En étudiant comment les algorithmes peuvent reproduire ces comportements de manière similaire à l'être humain, nous sommes amenés à nous interroger : qu'est-ce qui définit l'humain ? Dans mes recherches, je cherche à déterminer à quel moment une performance sonne suffisamment "humaine". Cette démarche soulève des questions complexes sur la perception humaine, sous divers angles d'approche, et je trouve cela extrêmement fascinant.

Quel impact sur la société prévoyez-vous pour votre travail ?

O.S. : Je suis convaincue que la musique exerce une influence considérable sur nous, à de multiples niveaux, pas seulement du point de vue de la recherche en IA, mais aussi culturellement.

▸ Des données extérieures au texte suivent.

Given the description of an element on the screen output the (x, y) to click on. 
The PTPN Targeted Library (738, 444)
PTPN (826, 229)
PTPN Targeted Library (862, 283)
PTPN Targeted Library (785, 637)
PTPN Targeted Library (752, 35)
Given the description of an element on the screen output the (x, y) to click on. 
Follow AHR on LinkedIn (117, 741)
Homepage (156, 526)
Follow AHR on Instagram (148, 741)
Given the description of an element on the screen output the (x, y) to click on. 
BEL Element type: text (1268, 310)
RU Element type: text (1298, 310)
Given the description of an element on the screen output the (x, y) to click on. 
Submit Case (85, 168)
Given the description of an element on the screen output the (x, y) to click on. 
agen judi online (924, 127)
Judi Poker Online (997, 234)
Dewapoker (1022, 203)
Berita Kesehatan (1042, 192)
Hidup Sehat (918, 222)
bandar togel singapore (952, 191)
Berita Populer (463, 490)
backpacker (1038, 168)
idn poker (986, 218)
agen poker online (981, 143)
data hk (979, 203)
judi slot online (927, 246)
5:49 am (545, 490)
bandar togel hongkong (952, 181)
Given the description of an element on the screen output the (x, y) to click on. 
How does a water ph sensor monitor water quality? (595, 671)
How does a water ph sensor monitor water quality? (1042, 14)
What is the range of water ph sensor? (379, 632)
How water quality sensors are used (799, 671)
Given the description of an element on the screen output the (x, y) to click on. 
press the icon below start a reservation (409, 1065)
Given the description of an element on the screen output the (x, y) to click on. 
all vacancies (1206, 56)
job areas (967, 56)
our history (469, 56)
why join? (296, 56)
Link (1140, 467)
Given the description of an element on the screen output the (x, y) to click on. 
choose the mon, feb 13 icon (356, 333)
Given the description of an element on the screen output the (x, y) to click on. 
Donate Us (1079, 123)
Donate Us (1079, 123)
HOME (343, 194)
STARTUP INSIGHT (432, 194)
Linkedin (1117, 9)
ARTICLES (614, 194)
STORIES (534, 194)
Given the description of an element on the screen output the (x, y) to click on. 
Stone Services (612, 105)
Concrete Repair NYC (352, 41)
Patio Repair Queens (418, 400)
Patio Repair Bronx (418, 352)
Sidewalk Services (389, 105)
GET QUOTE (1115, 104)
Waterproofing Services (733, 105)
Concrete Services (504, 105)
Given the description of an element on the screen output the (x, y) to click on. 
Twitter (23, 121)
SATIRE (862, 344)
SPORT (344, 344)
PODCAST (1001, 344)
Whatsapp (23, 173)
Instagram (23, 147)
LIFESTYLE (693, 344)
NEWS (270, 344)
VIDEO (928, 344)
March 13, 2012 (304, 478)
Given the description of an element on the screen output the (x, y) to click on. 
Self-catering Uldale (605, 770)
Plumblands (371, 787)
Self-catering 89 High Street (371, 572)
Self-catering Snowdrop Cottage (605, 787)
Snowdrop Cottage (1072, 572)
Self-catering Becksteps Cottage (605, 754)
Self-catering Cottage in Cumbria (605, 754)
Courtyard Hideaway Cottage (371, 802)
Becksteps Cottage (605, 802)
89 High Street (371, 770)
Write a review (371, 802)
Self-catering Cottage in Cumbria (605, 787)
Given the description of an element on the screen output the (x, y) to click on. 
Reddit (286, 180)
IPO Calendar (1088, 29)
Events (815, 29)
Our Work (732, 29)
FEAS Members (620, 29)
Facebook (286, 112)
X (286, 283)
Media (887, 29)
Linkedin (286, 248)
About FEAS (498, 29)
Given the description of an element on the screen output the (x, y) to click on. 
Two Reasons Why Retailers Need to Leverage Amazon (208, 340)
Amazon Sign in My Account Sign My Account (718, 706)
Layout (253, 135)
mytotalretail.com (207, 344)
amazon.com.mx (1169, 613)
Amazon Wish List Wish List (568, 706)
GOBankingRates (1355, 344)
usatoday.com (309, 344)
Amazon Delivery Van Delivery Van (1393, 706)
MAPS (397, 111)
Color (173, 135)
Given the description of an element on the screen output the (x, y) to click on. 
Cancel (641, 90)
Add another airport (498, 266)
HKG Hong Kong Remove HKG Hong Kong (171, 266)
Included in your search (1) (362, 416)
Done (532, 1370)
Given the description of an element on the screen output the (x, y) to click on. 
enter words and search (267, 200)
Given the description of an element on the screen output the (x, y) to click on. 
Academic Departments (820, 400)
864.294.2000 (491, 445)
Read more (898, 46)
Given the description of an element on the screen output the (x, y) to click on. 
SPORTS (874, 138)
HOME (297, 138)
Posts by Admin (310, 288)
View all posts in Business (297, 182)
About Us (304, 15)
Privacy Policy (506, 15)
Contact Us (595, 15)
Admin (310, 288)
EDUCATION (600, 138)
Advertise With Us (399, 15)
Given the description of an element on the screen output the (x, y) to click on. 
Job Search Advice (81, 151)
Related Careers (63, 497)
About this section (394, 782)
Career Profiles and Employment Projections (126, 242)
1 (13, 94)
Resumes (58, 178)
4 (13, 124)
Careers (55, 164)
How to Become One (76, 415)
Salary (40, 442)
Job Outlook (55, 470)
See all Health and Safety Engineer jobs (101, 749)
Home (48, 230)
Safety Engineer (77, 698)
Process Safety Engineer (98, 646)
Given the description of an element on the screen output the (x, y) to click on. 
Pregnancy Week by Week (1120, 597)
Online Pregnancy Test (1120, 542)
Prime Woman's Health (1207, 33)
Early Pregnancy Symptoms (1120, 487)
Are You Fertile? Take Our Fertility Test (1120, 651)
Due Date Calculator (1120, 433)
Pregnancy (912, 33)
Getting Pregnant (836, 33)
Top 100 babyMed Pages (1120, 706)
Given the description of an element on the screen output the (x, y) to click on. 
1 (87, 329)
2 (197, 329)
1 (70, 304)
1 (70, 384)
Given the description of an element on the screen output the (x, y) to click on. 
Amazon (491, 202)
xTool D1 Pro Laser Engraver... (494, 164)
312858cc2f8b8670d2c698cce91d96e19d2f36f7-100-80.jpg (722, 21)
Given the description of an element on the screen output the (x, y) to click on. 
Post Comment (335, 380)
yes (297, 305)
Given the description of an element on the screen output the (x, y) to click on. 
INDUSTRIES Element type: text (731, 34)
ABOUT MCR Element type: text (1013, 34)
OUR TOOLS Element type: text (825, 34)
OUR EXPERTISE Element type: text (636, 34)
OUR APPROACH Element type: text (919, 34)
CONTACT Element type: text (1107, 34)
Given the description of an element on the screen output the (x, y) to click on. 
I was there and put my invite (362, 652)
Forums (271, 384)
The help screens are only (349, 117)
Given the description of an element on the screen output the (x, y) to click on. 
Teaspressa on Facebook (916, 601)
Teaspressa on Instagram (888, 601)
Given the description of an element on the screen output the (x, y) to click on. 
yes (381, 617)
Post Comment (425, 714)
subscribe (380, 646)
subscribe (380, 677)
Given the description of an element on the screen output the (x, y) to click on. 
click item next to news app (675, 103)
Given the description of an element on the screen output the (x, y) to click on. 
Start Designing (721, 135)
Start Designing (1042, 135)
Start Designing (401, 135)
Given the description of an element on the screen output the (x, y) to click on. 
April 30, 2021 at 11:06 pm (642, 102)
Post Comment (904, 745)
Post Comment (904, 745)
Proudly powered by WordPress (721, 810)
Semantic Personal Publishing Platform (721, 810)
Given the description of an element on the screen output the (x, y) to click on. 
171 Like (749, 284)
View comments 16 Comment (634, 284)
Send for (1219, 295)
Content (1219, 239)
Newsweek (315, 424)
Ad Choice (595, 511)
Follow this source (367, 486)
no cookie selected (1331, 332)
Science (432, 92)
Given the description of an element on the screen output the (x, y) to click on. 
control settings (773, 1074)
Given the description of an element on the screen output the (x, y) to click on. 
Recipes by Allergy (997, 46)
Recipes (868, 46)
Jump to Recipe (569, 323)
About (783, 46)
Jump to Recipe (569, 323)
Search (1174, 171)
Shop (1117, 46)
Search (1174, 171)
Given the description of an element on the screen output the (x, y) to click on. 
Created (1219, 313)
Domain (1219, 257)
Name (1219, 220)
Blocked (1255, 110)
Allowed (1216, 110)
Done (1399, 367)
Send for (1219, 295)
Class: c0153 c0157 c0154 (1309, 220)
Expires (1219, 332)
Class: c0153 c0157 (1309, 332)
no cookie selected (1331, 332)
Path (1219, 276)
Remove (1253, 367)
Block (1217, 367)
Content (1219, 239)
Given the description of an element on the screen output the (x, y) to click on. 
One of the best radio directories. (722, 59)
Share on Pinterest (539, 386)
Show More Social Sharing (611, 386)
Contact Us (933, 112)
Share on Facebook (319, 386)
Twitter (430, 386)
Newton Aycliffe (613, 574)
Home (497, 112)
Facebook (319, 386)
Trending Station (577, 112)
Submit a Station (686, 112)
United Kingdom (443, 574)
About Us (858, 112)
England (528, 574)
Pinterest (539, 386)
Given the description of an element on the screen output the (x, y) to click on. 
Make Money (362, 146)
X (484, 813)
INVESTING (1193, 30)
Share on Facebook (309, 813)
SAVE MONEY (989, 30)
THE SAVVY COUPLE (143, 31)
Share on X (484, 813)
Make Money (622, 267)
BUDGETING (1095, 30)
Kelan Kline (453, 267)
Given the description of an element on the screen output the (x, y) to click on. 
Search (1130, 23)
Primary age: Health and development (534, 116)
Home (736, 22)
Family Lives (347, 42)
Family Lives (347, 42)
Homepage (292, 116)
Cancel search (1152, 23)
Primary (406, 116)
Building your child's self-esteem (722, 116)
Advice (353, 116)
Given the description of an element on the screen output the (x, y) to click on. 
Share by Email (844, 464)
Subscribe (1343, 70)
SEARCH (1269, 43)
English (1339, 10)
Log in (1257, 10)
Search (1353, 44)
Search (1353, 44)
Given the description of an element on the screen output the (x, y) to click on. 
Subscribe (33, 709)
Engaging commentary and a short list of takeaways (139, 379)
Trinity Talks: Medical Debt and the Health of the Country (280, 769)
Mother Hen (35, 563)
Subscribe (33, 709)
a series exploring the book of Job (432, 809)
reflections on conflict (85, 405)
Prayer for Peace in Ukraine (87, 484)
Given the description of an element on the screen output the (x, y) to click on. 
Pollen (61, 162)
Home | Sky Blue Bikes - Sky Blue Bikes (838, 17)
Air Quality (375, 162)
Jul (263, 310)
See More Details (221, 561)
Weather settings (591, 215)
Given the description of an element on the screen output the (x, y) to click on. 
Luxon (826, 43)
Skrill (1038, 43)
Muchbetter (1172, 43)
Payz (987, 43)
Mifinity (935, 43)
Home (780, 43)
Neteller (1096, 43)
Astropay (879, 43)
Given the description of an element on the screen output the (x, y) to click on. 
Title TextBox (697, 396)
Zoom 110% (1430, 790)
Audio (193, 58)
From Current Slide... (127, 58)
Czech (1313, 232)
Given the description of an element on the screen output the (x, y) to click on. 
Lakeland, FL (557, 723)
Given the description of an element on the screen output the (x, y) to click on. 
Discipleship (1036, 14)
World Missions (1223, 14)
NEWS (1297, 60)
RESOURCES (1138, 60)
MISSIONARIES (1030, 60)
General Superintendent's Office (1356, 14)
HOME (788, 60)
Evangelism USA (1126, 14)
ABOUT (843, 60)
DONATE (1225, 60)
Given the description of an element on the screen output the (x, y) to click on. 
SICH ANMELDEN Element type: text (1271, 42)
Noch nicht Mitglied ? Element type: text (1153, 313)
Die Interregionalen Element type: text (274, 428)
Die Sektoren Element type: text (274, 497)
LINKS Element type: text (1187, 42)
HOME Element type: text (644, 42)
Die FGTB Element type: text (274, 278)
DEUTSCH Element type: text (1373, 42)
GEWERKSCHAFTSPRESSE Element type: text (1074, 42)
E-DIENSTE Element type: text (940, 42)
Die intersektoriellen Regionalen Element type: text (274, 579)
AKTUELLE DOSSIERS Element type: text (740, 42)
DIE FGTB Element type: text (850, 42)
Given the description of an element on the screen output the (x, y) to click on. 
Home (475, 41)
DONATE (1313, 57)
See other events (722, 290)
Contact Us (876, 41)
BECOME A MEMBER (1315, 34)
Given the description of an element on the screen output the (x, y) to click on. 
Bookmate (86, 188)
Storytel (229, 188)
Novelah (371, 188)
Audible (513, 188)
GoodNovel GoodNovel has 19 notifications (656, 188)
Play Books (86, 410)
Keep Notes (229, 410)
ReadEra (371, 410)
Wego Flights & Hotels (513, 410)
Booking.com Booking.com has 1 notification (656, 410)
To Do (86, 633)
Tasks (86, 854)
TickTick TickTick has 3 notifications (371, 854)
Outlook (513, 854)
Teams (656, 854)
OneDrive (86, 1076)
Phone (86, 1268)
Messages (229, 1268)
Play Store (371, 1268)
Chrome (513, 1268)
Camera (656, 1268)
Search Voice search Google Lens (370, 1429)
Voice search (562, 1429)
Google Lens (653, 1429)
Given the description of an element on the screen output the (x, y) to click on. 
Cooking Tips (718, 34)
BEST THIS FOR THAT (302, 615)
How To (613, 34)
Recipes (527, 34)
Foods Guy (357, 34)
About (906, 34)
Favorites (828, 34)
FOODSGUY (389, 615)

Comment les évolutions dans le domaine musical nous affectent-elles sur le plan culturel ? À l'Ircam, nous mettons l'accent sur l'enrichissement de la créativité des musiciens en introduisant de nouveaux outils innovants pour faciliter leur processus de création.

Cette perspective spécifique revêt une importance particulière, car trop souvent, lorsqu'on évoque l'IA, on pense à son potentiel de remplacement de l'humain, alors que ce n'est absolument pas notre objectif. Au contraire, nous sommes convaincus que la création la plus fascinante demeure celle de l'Homme. Lorsque je souhaite lire une histoire ou écouter un morceau de musique, je veux ressentir l'œuvre façonnée par un autre être humain. Mon ambition est de fournir aux artistes davantage d'outils pour enrichir leurs recherches et leur potentiel créatif, non pour les remplacer, mais pour les soutenir et les stimuler.